Outra prioridade no estúdio é a gravação da maioria dos instrumentos. Defensora da potência das coisas que são feitas de forma analógica, Xenia França usa o mínimo possível de softwares que  simulam instrumentos, seja baixo, bateria, guitarra, entre outros, além de se dedicar a escolher a harmonia: “Gosto de me dedicar, dar o meu máximo, colocar toda a minha energia e lançar aquilo. Isso dá um puta trabalho.”

Já tem mais de dois anos que a artista lançou o segundo disco de estúdio, mas ela já se prepara para um novo trabalho em 2025. O terceiro álbum virá carregado de uma grande bagagem, montada com  grandes feitos em 2024, como primeiro show no Japão; lançamento de “Lua Soberana,” música-tema da novela Renascer cantada com Luedji Luna; participação em dois discos vencedores do Grammy Latino
2024 (Se Meu Peito Fosse Mundo, de Jota.pê, e Erasmo Esteves, álbum póstumo de Erasmo Carlos); retomada breve do grupo Ayabass, formado com Luna e Larissa Luz; “Place of Worship”, canção em colaboração com cantor e compositor estadunidense José James; o show em homenagem a Michael Jackson pela Rolling Stone Sessions; entre outros.

O ano de 2025 promete a abertura de uma nova era na carreira de Xenia, que planeja focar no desenvolvimento daquele que se tornará o terceiro disco de estúdio, o encerramento desta aclamada trilogia mostrada ao longo desses últimos sete anos. Muito dedicada à estrada, quer se focar na composição.

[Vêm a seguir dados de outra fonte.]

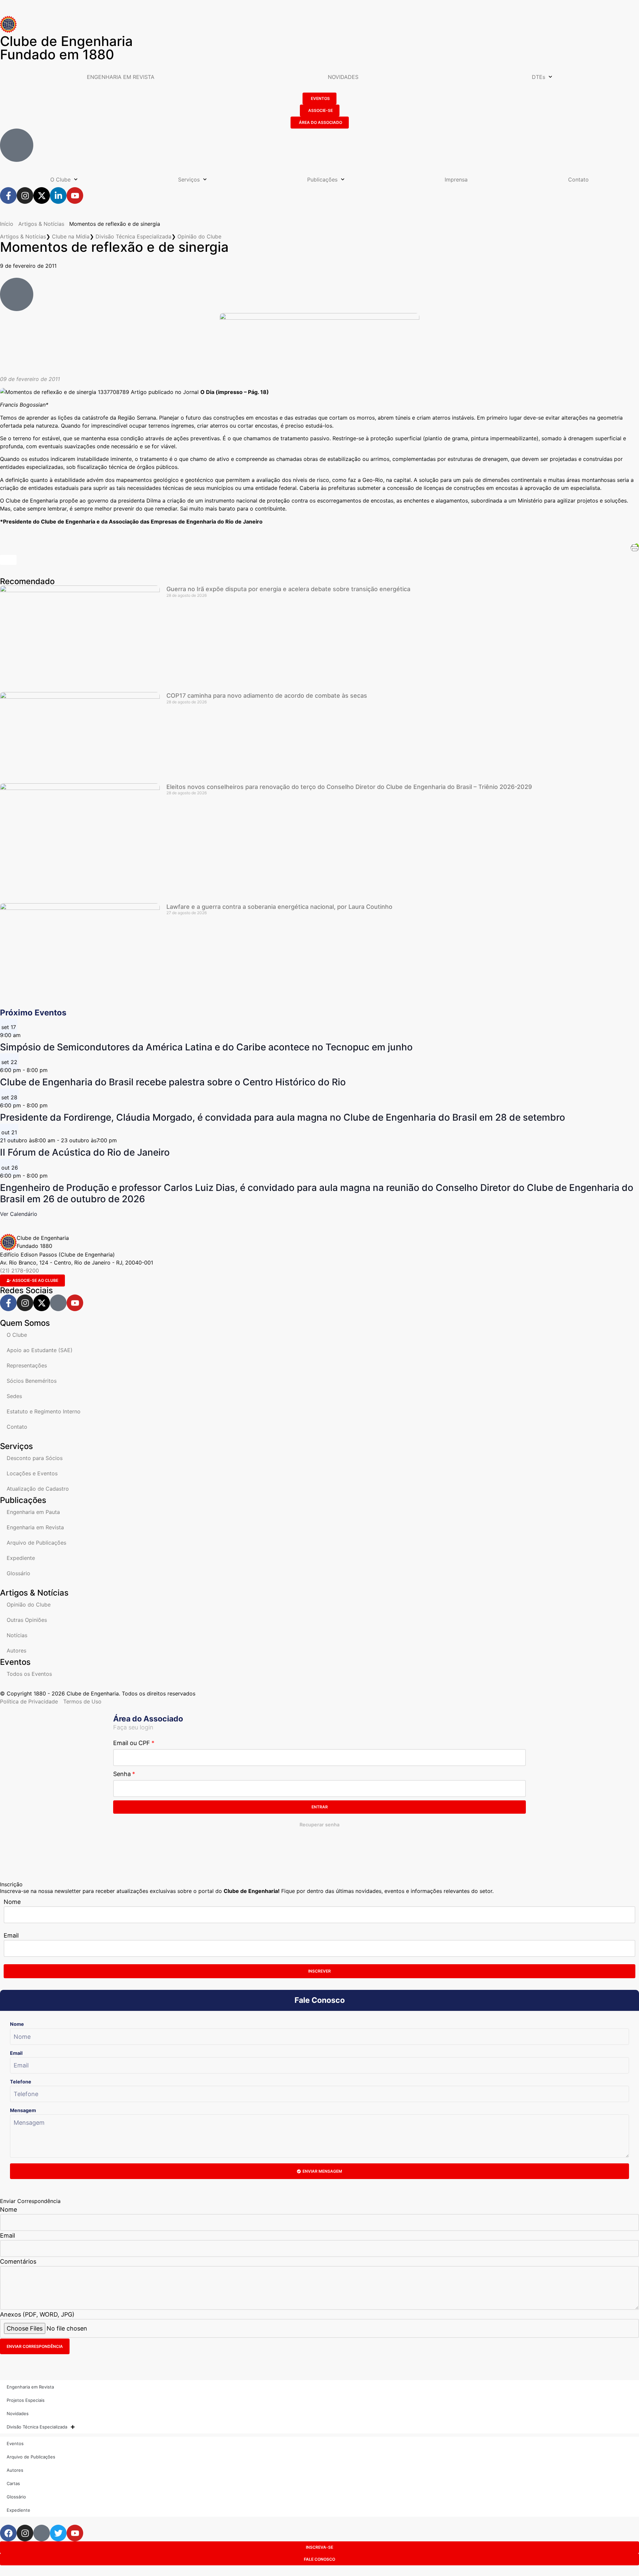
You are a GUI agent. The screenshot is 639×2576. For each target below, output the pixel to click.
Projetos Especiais (26, 2400)
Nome (12, 1901)
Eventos (15, 2443)
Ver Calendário (18, 1214)
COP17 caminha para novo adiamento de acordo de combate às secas (266, 695)
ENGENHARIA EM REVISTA (120, 77)
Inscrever (319, 1971)
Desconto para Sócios (35, 1458)
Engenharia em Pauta (33, 1512)
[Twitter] (58, 2533)
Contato (578, 179)
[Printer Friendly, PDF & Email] (635, 547)
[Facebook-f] (8, 195)
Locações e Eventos (32, 1473)
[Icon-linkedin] (58, 1302)
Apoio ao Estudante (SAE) (40, 1350)
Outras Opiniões (27, 1620)
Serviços (189, 179)
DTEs (538, 77)
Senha (122, 1773)
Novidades (18, 2413)
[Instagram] (25, 195)
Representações (27, 1365)
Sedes (14, 1396)
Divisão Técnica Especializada (133, 236)
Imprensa (456, 179)
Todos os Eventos (29, 1673)
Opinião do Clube (199, 236)
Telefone (20, 2081)
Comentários (18, 2261)
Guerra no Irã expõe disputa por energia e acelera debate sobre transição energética (288, 588)
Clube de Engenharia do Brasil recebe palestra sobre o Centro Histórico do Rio (173, 1082)
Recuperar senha (319, 1824)
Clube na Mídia (71, 236)
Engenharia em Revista (35, 1527)
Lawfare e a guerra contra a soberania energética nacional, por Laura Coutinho (279, 906)
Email (11, 1935)
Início (6, 223)
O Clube (60, 179)
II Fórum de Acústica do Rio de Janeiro (85, 1152)
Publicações (322, 179)
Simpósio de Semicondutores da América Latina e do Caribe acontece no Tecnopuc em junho (206, 1047)
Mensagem (23, 2110)
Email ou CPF (131, 1742)
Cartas (13, 2483)
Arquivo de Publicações (36, 1542)
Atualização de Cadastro (38, 1488)
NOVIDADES (343, 77)
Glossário (18, 1573)
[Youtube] (75, 195)
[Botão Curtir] (8, 560)
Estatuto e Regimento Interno (44, 1411)
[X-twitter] (41, 195)
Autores (16, 1650)
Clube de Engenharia (66, 48)
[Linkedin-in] (58, 195)
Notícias (17, 1635)
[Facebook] (8, 2533)
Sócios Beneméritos (32, 1380)
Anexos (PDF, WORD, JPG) (37, 2314)
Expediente (21, 1558)
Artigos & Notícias (41, 223)
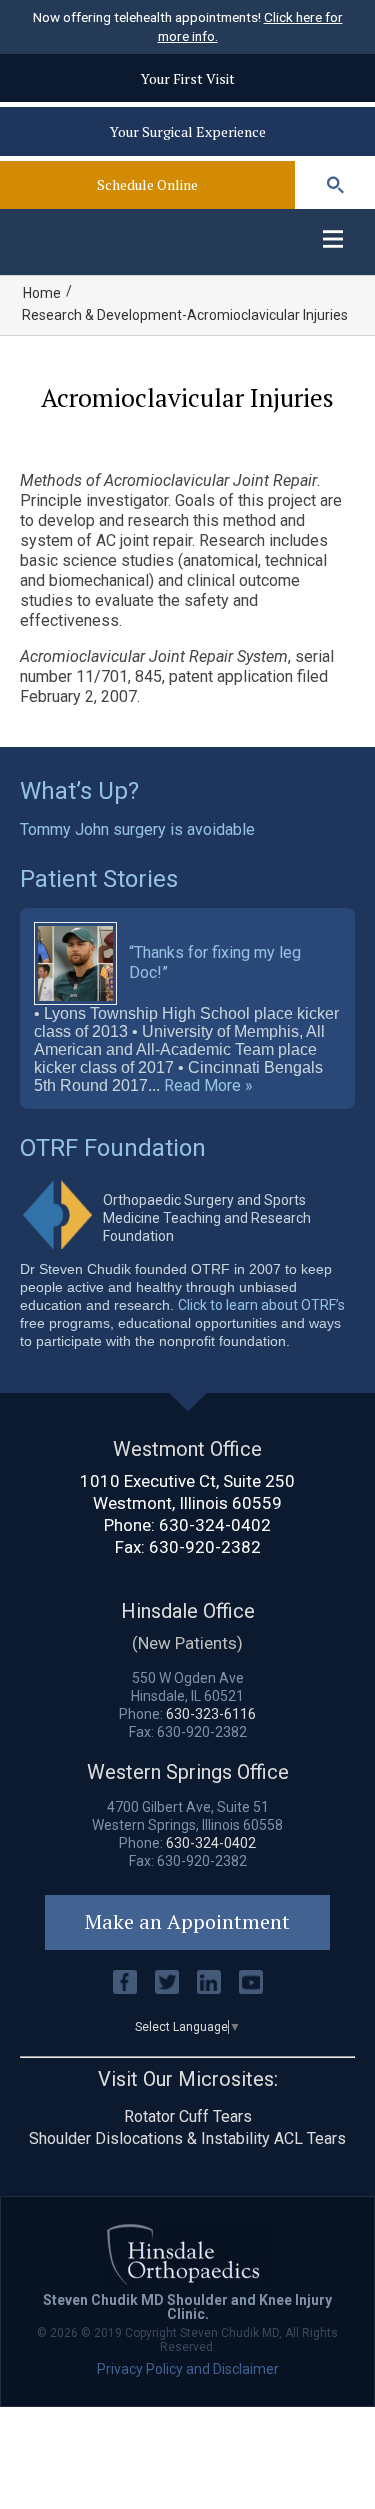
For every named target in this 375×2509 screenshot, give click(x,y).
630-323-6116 (211, 1714)
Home (42, 293)
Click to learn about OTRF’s (261, 1305)
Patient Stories (99, 879)
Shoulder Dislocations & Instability (149, 2138)
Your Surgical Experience (188, 131)
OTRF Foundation (113, 1148)
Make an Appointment (187, 1921)
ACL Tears (310, 2138)
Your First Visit (188, 78)
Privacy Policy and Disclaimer (188, 2369)
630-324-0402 (215, 1525)
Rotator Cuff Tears (188, 2116)
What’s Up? (79, 791)
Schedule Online (147, 184)
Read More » (208, 1086)
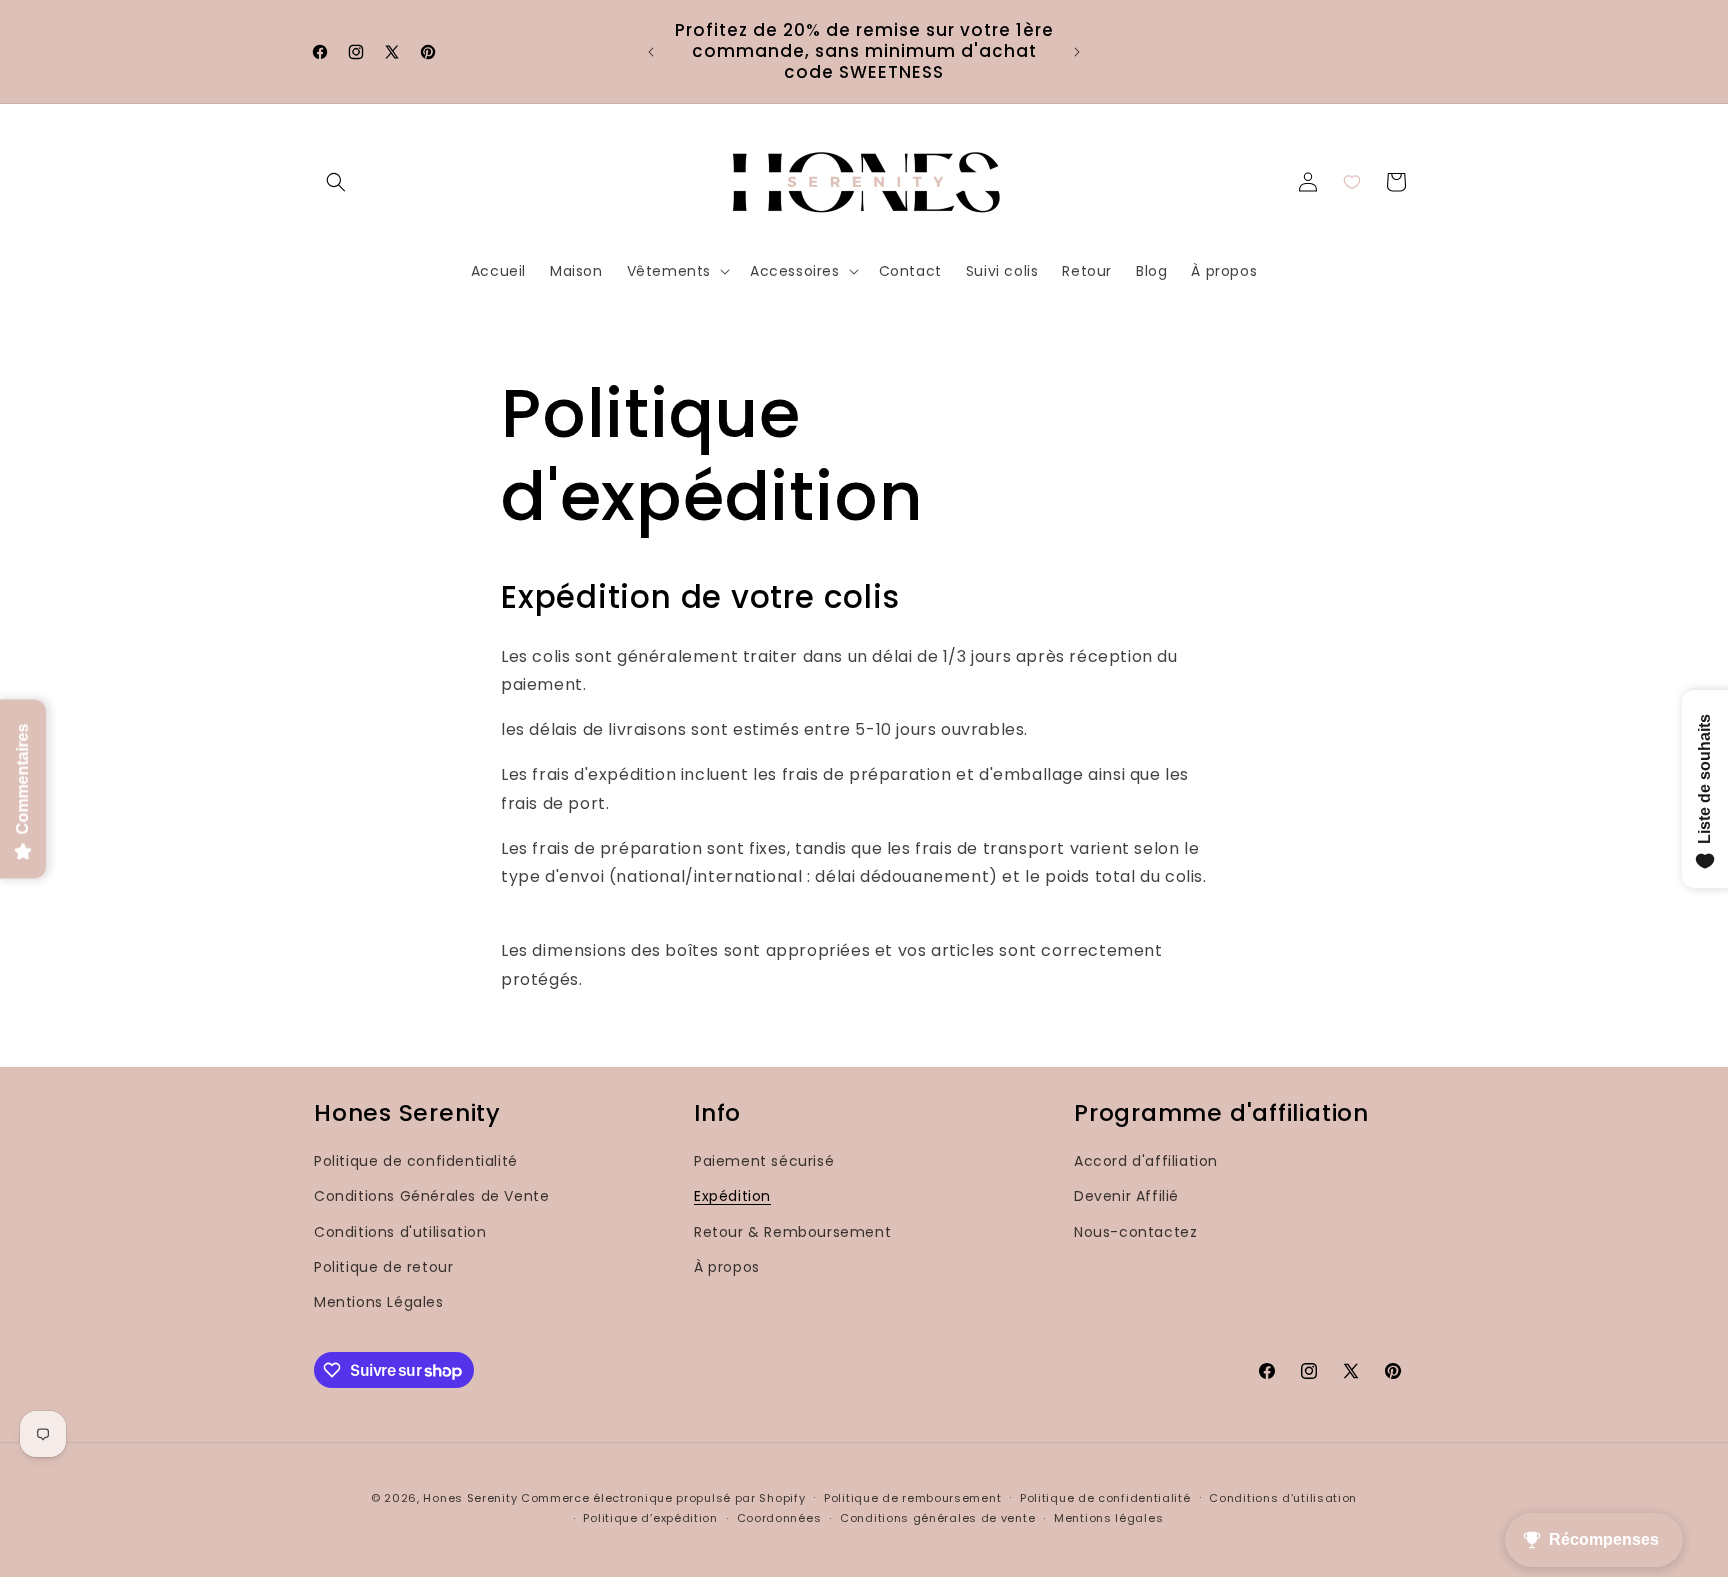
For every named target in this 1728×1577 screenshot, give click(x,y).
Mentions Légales (379, 1302)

“Acredito que eu vá colaborar com mais gente do que nunca, porque eu sempre trabalhei de modo muito mais fechado”, adiantou. “Estou numa fase de pesquisa mais intensa, finalizando o ano estudando sobre o que será o disco.” Estudo esse que está alinhado com valores pessoais e espirituais de França. O trabalho dela é uma maneira de expressar a evolução, crenças, experiências e “como o
mundo tem me impactado e como eu tenho impactado o mundo”.

Xenia quer mostrar as próprias subjetividades, como ela é enquanto pessoa e o amadurecimento como mulher e artista. Esses projetos fora da discografia, com formatos e músicas diferentes, vieram com intuito de “me experimentar para me ver de outra forma.”

“Esse é sempre o objetivo, sempre escapar daquilo que imagino que já estou, que eu já fiz. Então, eu acredito muito nesse respeito bem espiritual com a minha arte e com a arte de modo geral. Acredito que essa é a tônica do que eu já fiz até agora. Tempo e respeito à arte.”

Uma Estrela de nascença, Xenia promete conquistar cada vez mais espaços para sua arte - uma Nova Música Brasileira ou uma música brasileira nova e com universos inexplorados.